Francesco Ingoli (1578 – 1649) was an Italian priest, lawyer and professor of civil and canon law.
Born in Ravenna Italy, Ingoli graduated from the University of Padua in civil and canon law in 1601, he entered the order of clerics Theatines and studied astronomy, writing an essay on Stars in 1604 and on Comets in 1607. Since 1606 he was in the service of Cardinal Caetani Boniface (1567-1617) who was the papal legate in Romagna and followed the Cardinal to Rome when he was appointed member of the Congregation of the Index. In Rome he attended the Accademia dei Lincei founded by Federico Cesi.
His name is particularly linked to the controversy over the Copernican system. He used a combination of theological and scientific arguments to support the astronomical theory of Tycho Brahe (see Tychonic System) over that of Copernicus. Galileo Galilei was one of those who disagreed with him on this matter. Ingoli sent Galileo a letter in January 1616 that listed eighteen scientific and four theological objections to Copernicanism, but suggested Galileo answer mainly the scientific ones. According to Maurice Finocchiaro, Ingoli had probably been commissioned by the Inquisition to write an expert opinion on the controversy, and this letter provided the "chief direct basis" for the Inquisition's actions against the Copernican system in February and March of 1616. A full English translation of Ingoli's essay to Galileo was published in 2015.

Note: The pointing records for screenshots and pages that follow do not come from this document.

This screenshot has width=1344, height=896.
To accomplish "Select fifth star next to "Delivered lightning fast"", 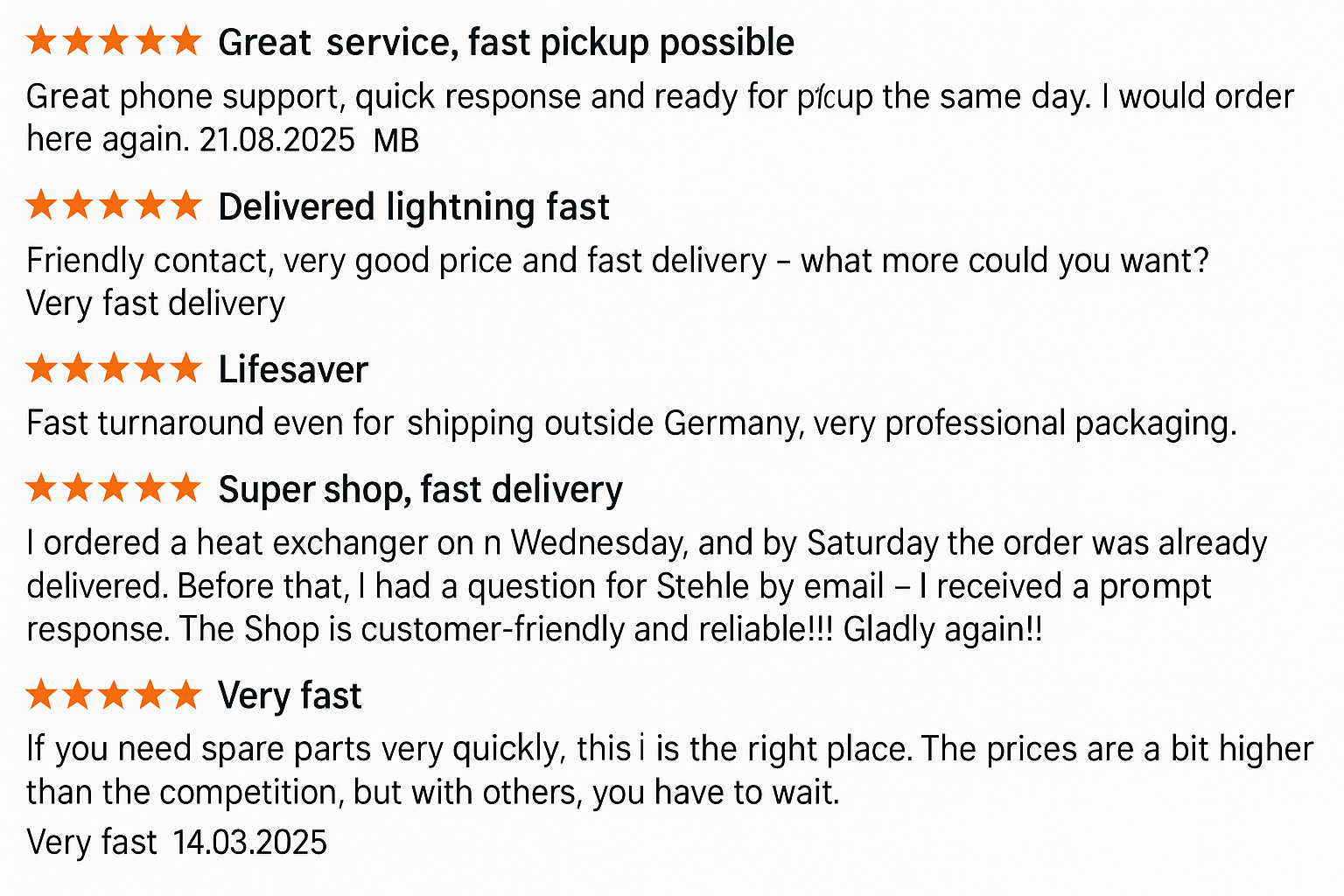I will [x=186, y=206].
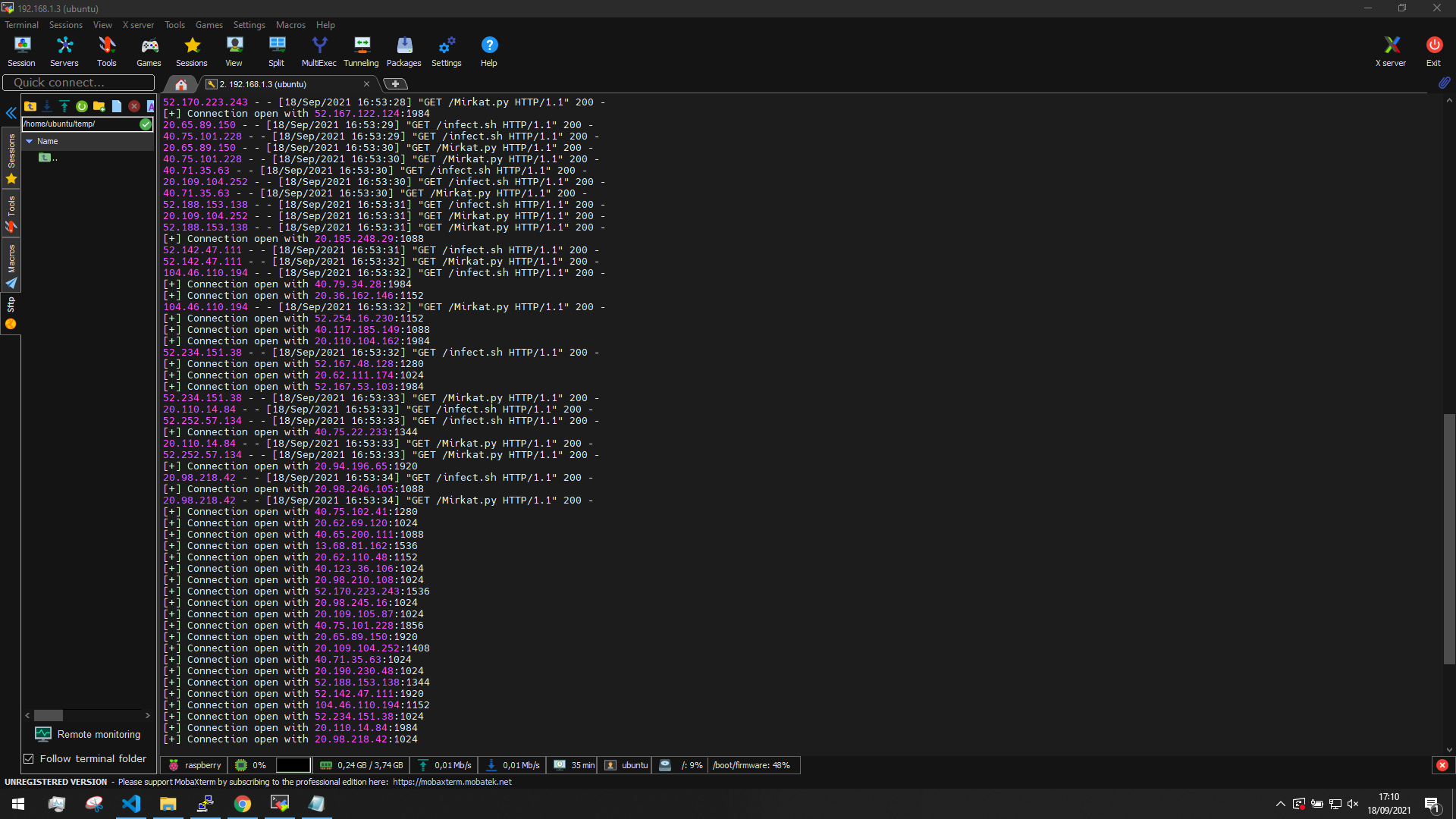
Task: Click the terminal vertical scrollbar thumb
Action: click(x=1449, y=539)
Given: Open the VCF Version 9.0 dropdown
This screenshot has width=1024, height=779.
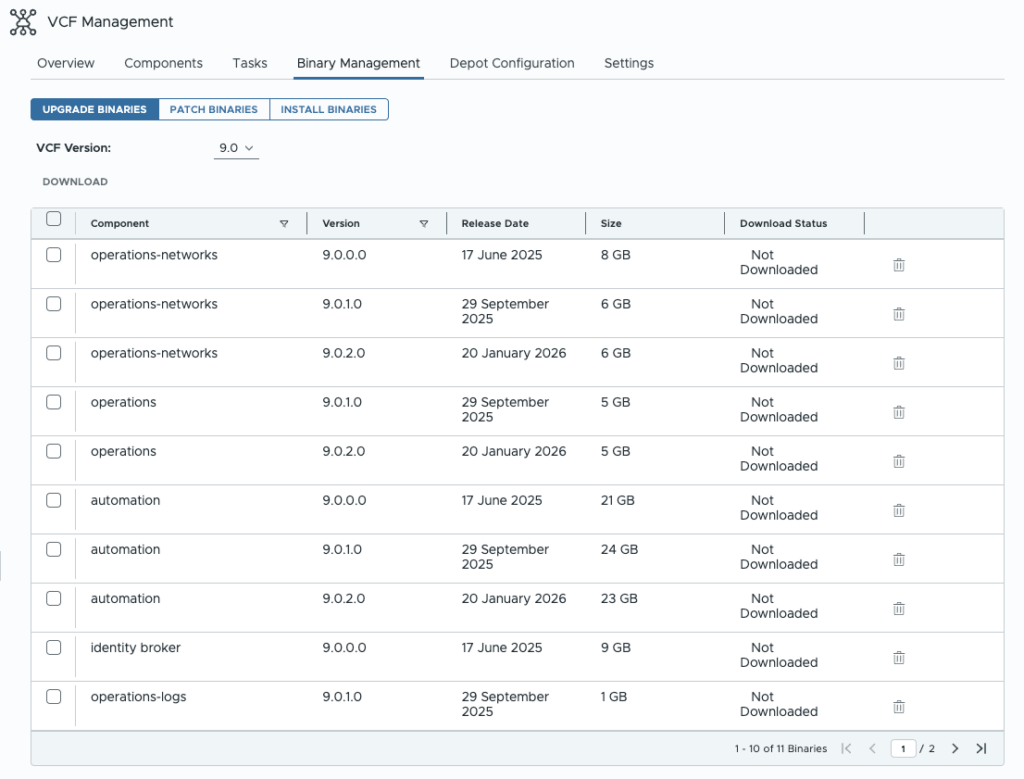Looking at the screenshot, I should coord(236,148).
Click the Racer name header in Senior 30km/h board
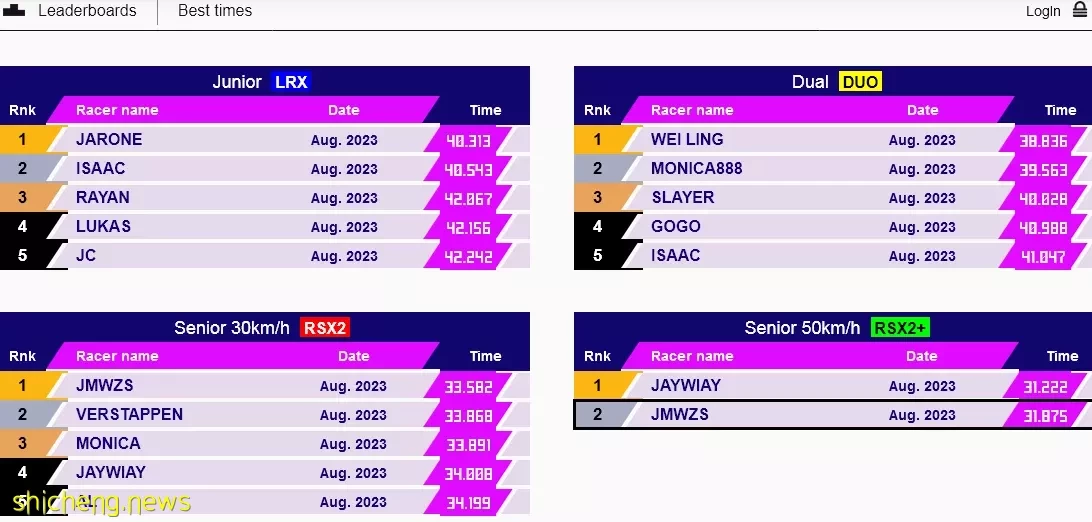Viewport: 1092px width, 522px height. [117, 356]
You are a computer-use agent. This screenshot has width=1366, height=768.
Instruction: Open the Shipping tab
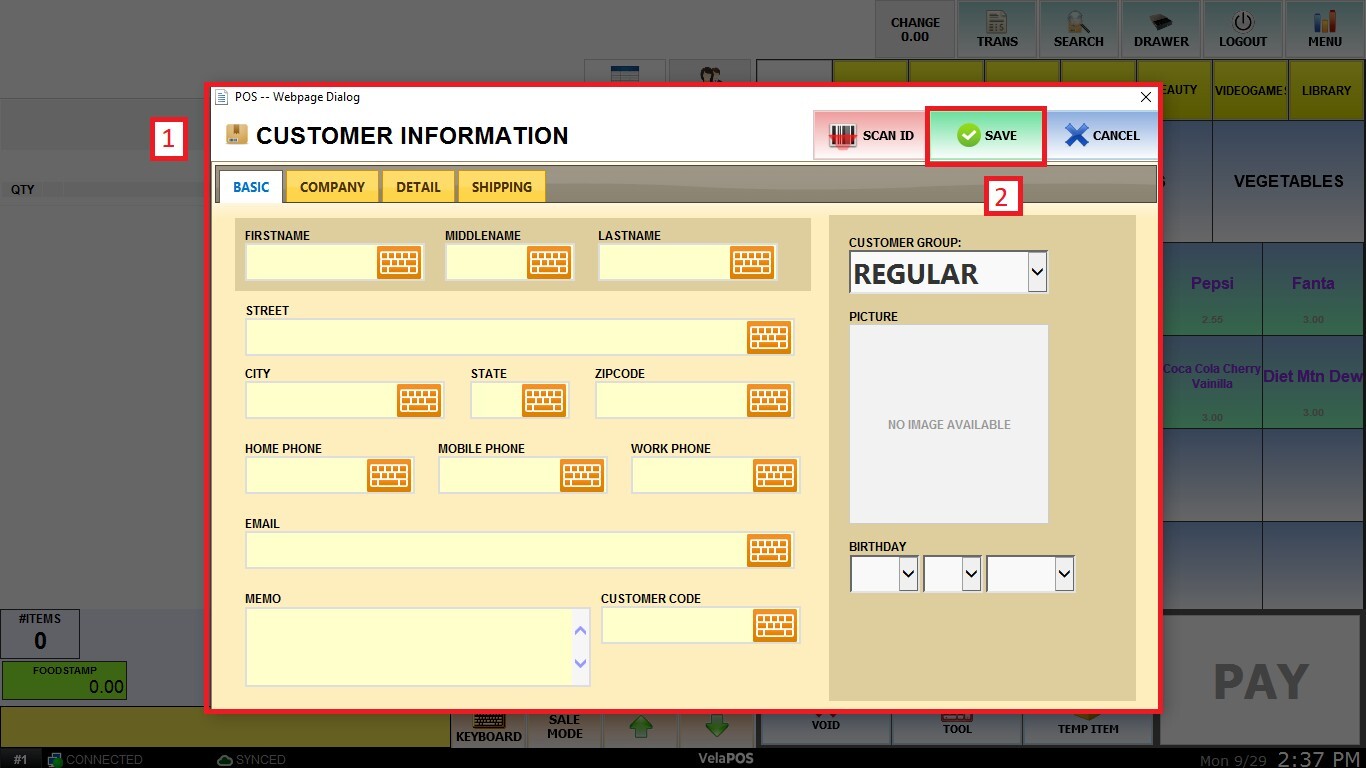501,187
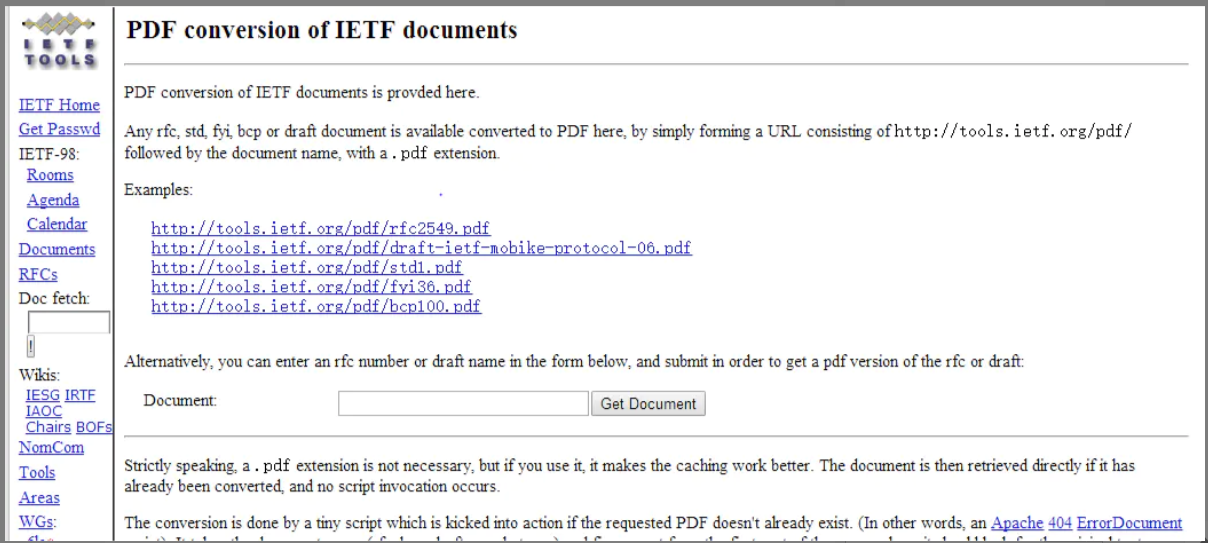Click the Get Document button

tap(648, 404)
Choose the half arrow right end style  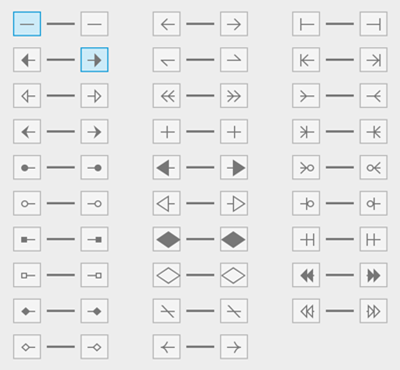pyautogui.click(x=234, y=60)
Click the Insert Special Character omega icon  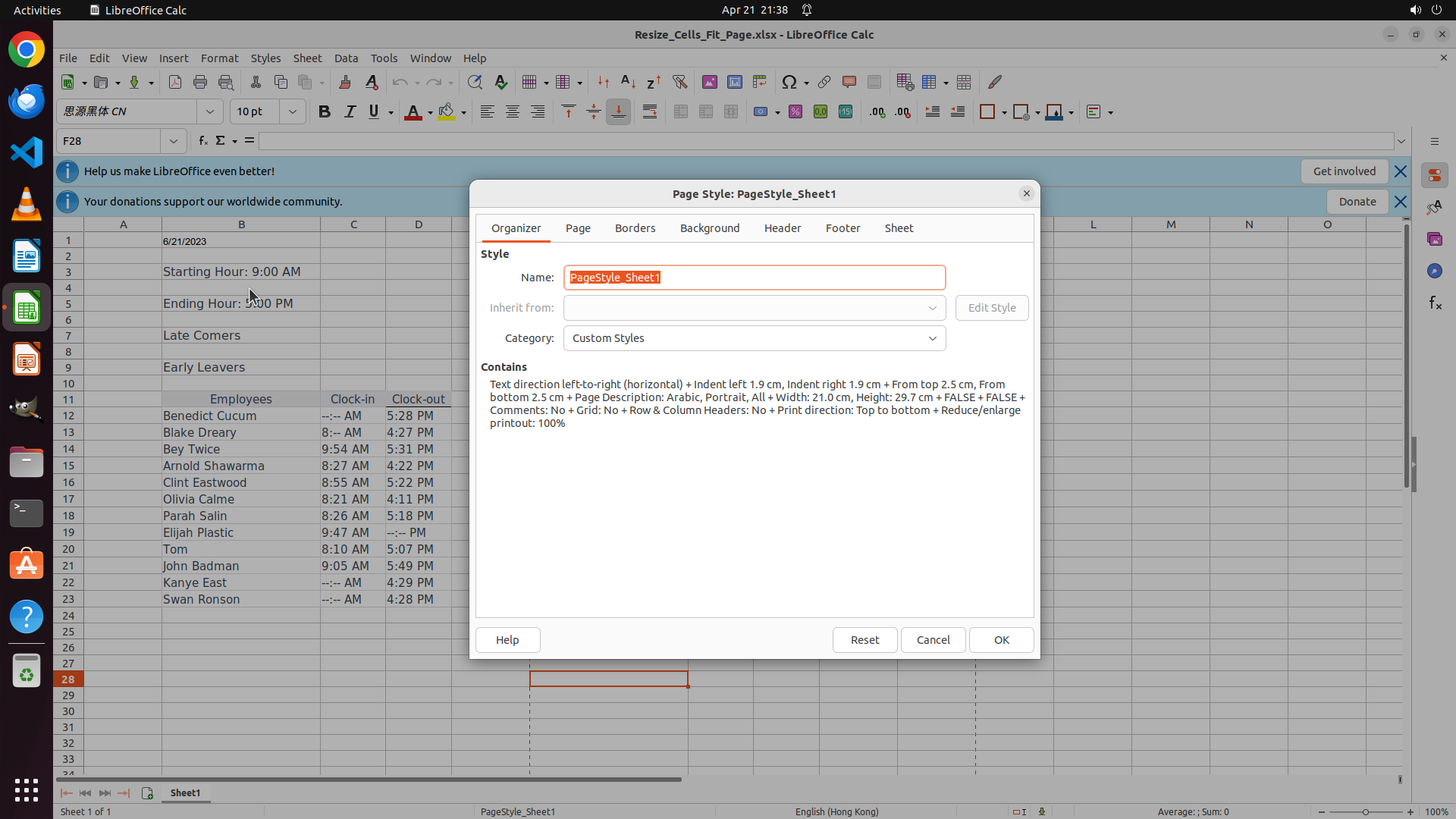[x=789, y=82]
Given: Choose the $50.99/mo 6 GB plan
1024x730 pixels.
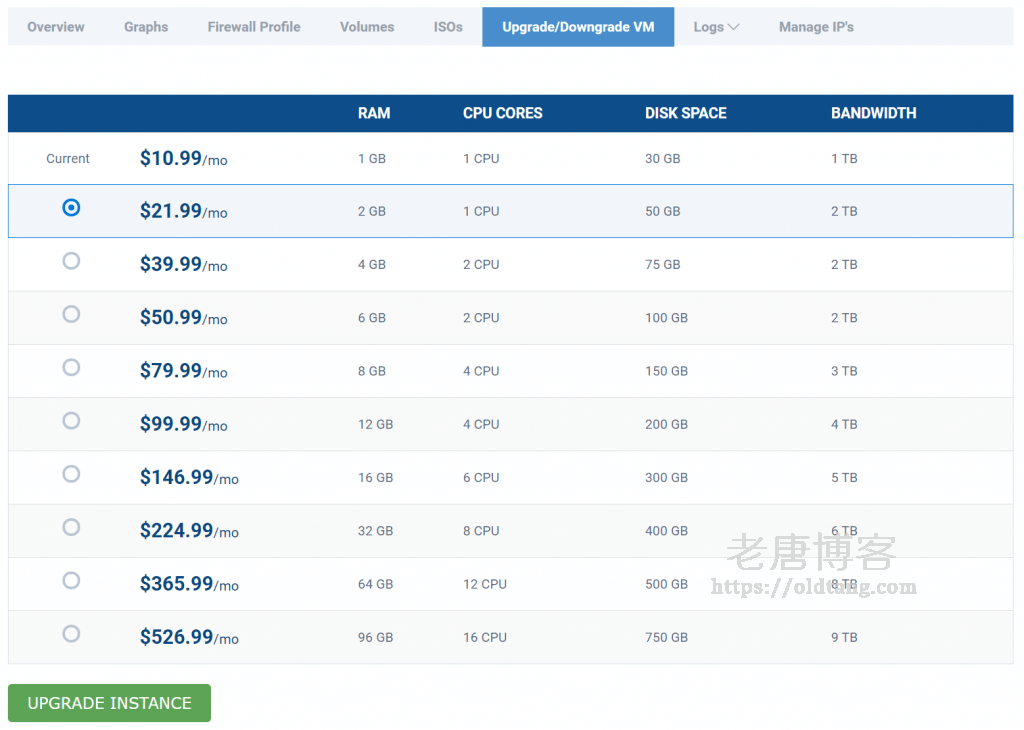Looking at the screenshot, I should click(x=71, y=313).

The eighteen scientific objections that Ingoli listed were:
- An argument about the parallax of the sun and moon
- An argument from Sacrobosco's Sphere about the appearances of the stars not changing like they would if Earth moved
- An argument from Ptolemy about the Earth being at the center of the universe because an observer always sees half of the celestial sphere
- An argument from Tycho Brahe that eccentricities of Venus and Mars were different from what Copernicus assumed
- An argument about the relative densities of the Earth and the Sun
- An argument based on the behavior of swirling lumps of material like in a sieve, where the heavier ones accumulate at the center
- An argument from Tycho Brahe on the behavior of falling bodies
- An argument from Tycho Brahe on the flight of cannon balls fired east or west
- An argument from Tycho Brahe on the positions of stars being changed if Earth moved
- An argument from Tycho Brahe on the positions of the celestial pole being changed if Earth moved
- An argument from Tycho Brahe on the day length being changed if Earth moved
- An argument from Tycho Brahe on the motions of comets when opposite the Sun in the sky not comporting with Earth moving
- An argument from Tycho Brahe that the supposed “third motion” of Earth in the Copernican system (the first two being the Earth's daily rotation and yearly orbiting)—that by which the Earth's axis maintains the same orientation in space, parallel to itself at all times, so that it is always pointed at the North Star—is not needed if Earth moved (today we understand that a rotating body naturally maintains its orientation in space gyroscopically, but at the time this was considered an actual third motion.)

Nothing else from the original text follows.